## SELECTION

──────

It wasn’t to be the most expensive online sale. Bonhams claimed another record in 2021: the first car to sell for £1m on a UK/European online platform. The click ‘n collect classic was a 1989 Ferrari F40, in a rare shade of blue, which sold for £1,000,500.
But what about the most expensive cars overall? Take a deep breath, these cars are stunning…
Bonhams’ top lot for 2021: £4m worth of supercharged Mercedes sportscar from the roaring Twenties. The 1928 S-Type, engineered by Ferdinand Porsche and one of only 146 ever made, was described by Bonhams as the “acme of motor car perfection”. It came with an estimate of $3-4m at the Quail Lodge auction in California but on the day sold for $5,395,000 (£4.1m). The car had been owned by the same family that bought it in 1964 – for just $15,000.

──────

[Rows from a screen grounding dataset]
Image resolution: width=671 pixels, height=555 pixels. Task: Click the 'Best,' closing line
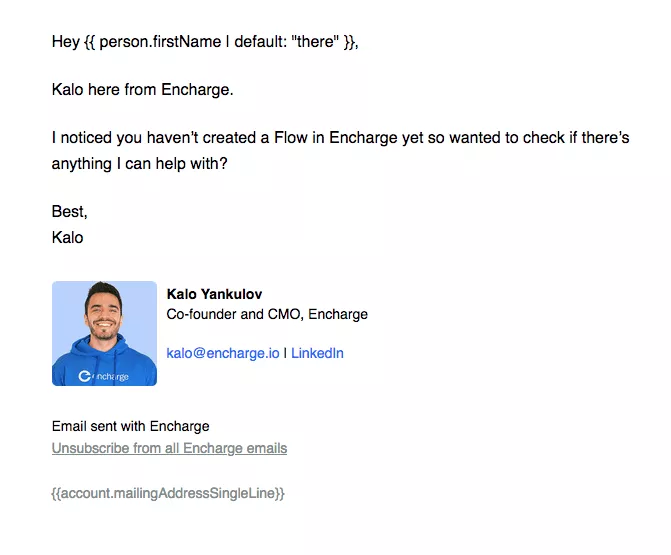click(x=69, y=211)
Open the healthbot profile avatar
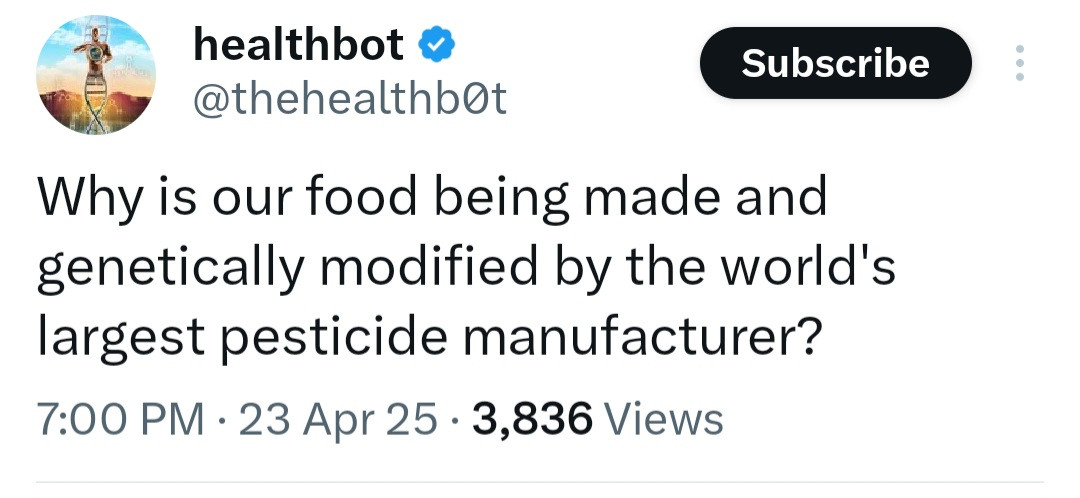1080x498 pixels. tap(96, 75)
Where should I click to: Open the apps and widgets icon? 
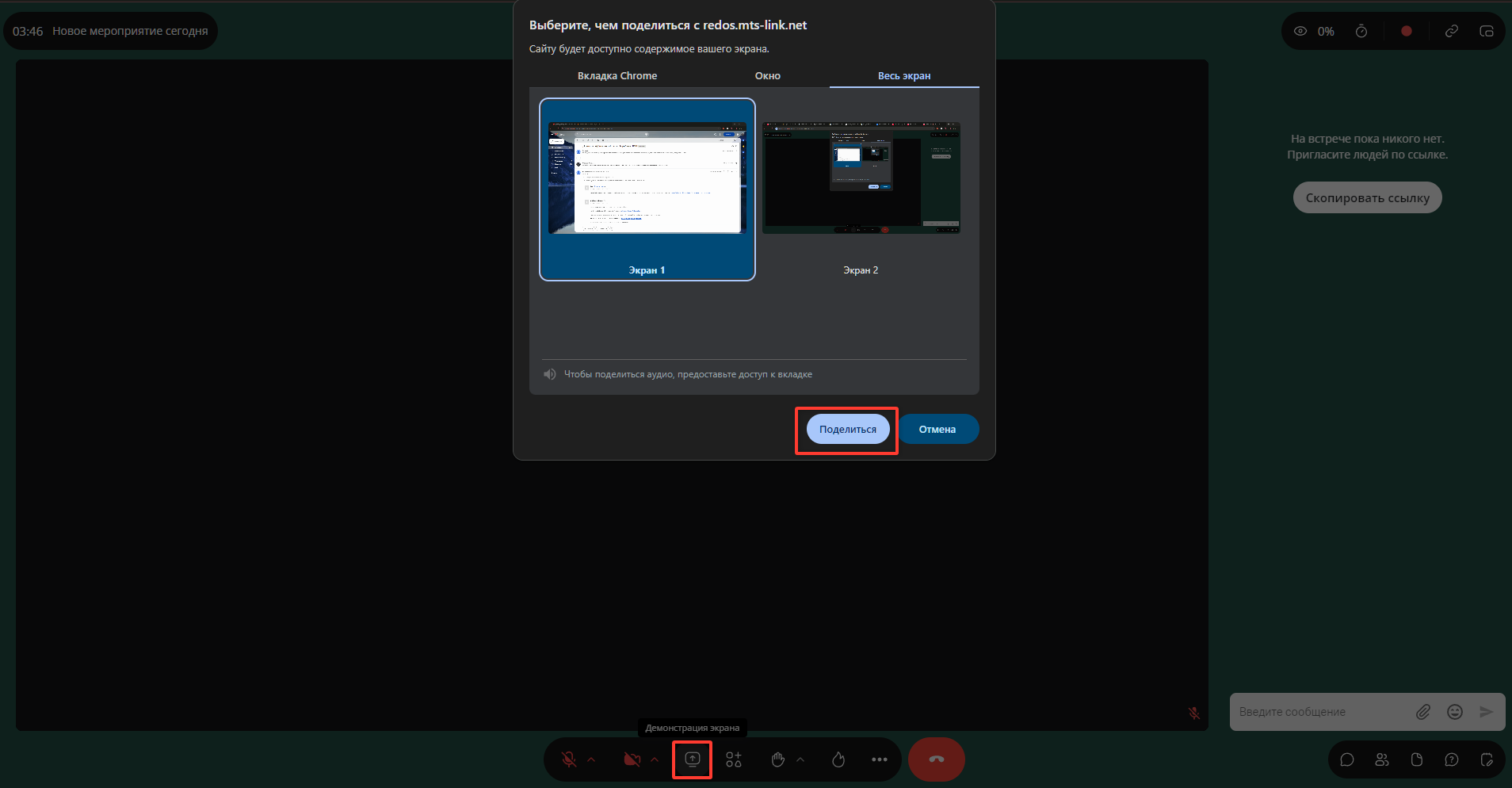tap(734, 759)
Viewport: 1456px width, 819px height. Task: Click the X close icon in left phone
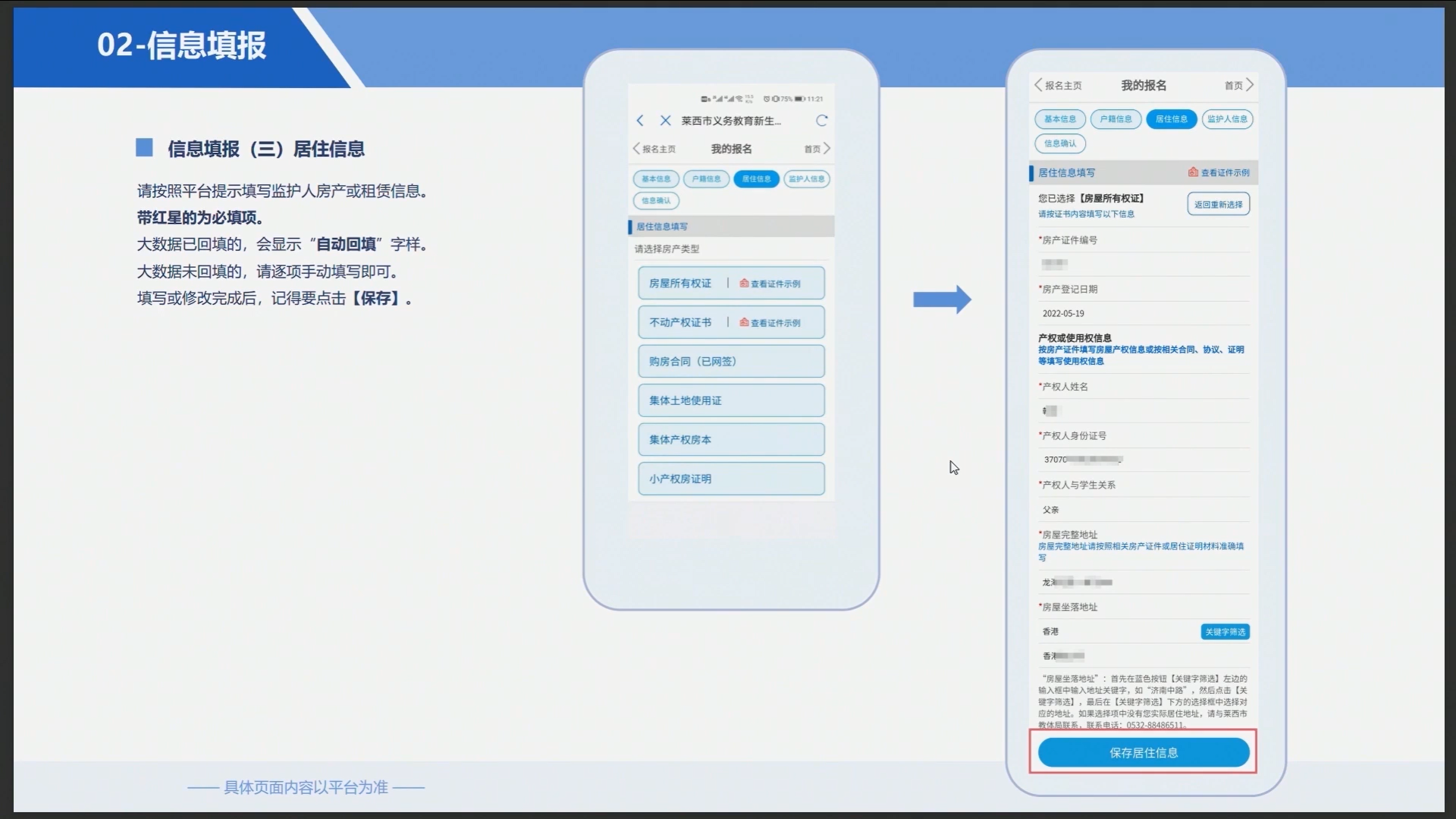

──────

## SET TASKS
1. Retype the car auction passage from "It wasn’t to" up to and including "for just $15,000.".
2. According to the car auction passage, who engineered the 1928 Mercedes S-Type?
The entries have no connection to the car auction passage.

## ANSWERS TO EACH TASK
1.
It wasn’t to be the most expensive online sale. Bonhams claimed another record in 2021: the first car to sell for £1m on a UK/European online platform. The click ‘n collect classic was a 1989 Ferrari F40, in a rare shade of blue, which sold for £1,000,500.
But what about the most expensive cars overall? Take a deep breath, these cars are stunning…
Bonhams’ top lot for 2021: £4m worth of supercharged Mercedes sportscar from the roaring Twenties. The 1928 S-Type, engineered by Ferdinand Porsche and one of only 146 ever made, was described by Bonhams as the “acme of motor car perfection”. It came with an estimate of $3-4m at the Quail Lodge auction in California but on the day sold for $5,395,000 (£4.1m). The car had been owned by the same family that bought it in 1964 – for just $15,000.

2. Ferdinand Porsche